A systems view shows us how product lines are comprised of many parts. The forces between the parts drive the product line system. Product line management’s job is to create and alter the system parts and forces to push the line forward. And the velocity at which the product line progresses is crucial. It determines how much gain you’ll realize over time.
But one characteristic of systems is enormously helpful in driving better product line performance. It turns out there’s just a few parts that influence and control the whole system. This principle is true for all systems, not just product lines. No matter the number of parts or the system’s apparent complexity, a limited set of parts has a disproportionate influence over the whole.
This “key-part” principle enables teams to sharpen how they drive and improve their product line. They’ll improve a line’s performance more effectively by focusing on those parts with the greatest influence than by seeking to manage all system parts independently.
Product Line Strategy
A view of the product line from a strategy perspective is different. Or is it?
If you dig deep into strategy, you’ll find it to be all about focus. It’s about creating an intense, deliberate focus on the “right” things and then doing work in the “right” way and at the “right” time. I lay out the core elements of a good strategy in my book The Profound Impact of Product Line Strategy. And throughout the book, my message is simple. You must create a sharp focus on a small set of strategy elements if you wish to drive outstanding product line performance. I refer to these core elements when managed together as the Strategy-Essence. And I show how teams can influence the right timing of work across the core strategy elements using a dynamic Roadmapping approach.
The tie between systems thinking and product line strategy is powerful. And here’s a big insight. For every product line, the Strategy-Essence elements are also the critical system parts. And if they don’t match as one and the same, something is wrong. Your job will then be to correct the mismatch by changing the strategy, the system parts, or both.
There are three system parts that most commonly make up the Strategy-Essence and exert the most influence over a product line.
Plus, for some product lines, particularly in consumer markets, a Brand is another critical part. But you’ll see a single brand may cut across multiple product lines, and a single product line may cut across multiple brands.
In my book, I explore each of these critical product line system parts. I do this through discussion, examples and references, and much more in-depth case studies.
The most critical aspect of driving a product line’s performance is to create unison across these Strategy-Essence parts. The job is to create an intense focus on each and then orchestrate their interplay superbly. It’s because you gain a more significant boost to a line’s performance by managing Strategy-Essence unison than if you address each of the key parts separately.

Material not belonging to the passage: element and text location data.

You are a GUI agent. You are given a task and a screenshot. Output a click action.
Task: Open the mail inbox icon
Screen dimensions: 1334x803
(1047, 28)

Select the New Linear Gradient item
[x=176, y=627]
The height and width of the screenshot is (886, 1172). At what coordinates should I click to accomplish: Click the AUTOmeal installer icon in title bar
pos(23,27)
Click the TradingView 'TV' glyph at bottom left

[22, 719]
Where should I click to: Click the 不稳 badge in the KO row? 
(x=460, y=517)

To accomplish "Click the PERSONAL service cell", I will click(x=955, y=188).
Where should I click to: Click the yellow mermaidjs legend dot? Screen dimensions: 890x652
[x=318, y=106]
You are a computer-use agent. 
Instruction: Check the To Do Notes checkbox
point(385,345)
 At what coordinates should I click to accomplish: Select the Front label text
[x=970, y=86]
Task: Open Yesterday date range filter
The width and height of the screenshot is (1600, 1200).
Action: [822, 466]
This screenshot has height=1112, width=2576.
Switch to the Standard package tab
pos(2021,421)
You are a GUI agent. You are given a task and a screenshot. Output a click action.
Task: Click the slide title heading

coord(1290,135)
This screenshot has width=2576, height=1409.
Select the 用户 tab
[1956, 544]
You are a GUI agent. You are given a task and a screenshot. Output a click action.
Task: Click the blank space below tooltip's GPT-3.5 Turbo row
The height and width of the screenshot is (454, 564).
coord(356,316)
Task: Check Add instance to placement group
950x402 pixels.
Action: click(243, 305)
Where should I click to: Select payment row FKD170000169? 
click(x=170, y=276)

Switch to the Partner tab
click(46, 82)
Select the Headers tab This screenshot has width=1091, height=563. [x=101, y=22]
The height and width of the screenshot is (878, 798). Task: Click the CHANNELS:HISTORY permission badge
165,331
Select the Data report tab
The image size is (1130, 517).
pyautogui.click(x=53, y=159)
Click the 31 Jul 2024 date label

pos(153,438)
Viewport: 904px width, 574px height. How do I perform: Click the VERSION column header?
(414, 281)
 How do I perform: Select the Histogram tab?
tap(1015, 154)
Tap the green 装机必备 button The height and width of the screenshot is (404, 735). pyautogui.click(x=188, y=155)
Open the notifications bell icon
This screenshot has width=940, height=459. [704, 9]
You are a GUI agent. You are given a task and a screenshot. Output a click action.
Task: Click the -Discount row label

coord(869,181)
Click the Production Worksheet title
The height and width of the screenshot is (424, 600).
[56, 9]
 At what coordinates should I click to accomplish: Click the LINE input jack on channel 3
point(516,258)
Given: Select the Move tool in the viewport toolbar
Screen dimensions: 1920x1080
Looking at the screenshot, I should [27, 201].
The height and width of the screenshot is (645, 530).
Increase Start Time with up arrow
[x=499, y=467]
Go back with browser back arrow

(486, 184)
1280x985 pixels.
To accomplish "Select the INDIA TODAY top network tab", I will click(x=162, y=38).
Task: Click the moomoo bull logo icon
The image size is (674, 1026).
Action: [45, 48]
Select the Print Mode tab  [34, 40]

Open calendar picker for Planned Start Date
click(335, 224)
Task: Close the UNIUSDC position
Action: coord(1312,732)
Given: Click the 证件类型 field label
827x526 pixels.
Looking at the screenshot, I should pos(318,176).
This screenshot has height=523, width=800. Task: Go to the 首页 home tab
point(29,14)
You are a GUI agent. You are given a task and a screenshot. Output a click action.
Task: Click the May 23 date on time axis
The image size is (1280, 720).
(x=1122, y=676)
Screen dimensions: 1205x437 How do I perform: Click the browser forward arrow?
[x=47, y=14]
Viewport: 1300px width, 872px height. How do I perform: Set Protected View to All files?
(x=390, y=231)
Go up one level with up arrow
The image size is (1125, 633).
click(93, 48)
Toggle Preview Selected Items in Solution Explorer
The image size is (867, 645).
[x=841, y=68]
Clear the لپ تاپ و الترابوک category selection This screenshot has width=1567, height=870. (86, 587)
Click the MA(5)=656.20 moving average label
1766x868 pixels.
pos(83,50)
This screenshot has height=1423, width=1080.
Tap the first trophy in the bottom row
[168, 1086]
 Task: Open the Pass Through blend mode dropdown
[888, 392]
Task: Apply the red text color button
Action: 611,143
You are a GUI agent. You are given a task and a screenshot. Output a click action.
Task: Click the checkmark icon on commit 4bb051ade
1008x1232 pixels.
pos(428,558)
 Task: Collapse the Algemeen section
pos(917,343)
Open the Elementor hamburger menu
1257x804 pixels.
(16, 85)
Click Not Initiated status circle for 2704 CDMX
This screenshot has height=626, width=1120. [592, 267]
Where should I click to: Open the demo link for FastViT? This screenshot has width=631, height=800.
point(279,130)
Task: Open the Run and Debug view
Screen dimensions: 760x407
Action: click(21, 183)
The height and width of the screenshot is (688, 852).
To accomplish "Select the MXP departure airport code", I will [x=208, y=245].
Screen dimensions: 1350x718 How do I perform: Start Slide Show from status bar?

There’s a common problem that blocks teams from creating intense focus and managing the Strategy-Essence unison. It happens when the product line team cannot gain agreement on specifics about the critical system parts. The lack of agreement can be both internal to a team or extend across an organization. Without a shared view on the critical system parts, driving the Strategy-Essence unison is only a fleeting notion.
Recognizing the tie between key system parts and the Strategy-Essence is enormously helpful. This understanding helps teams create and carry out a good — much better–than–average — product line strategy.
The tie-in allows you to deconstruct the strategy using systems thinking. It enables mental models to figure out if your strategy will work. And it helps teams figure out whether the strategy will drive greater customer satisfaction, better cash flow, and a stronger competitive position. These are the three measures that determine a product line’s performance velocity.
Good management demands insights and learning to feed the system continuously. The feedback enables teams to improve the system and mitigate performance issues. And it changes strategy execution from being static project management to being dynamic and flexible.
You’ll find slow or poor quality feedback will kill a product line. And you’ll see aiding the speed and quality of the feedback will drive continuous performance improvement. In the systems thinking world, managers commonly refer to such feedback as organizational learning.
Smart product line teams will manage the much-needed feedback using Responsive Roadmapping. It links a product line’s strategy with real-time execution. Teams build this approach purposely to create and use insights based on knowledge, facts, and experience.
Plus, Responsive Roadmapping focuses on a team’s work and decisions. It creates a deliberate view to improve customer satisfaction, create better cash flow, and build a stronger competitive position.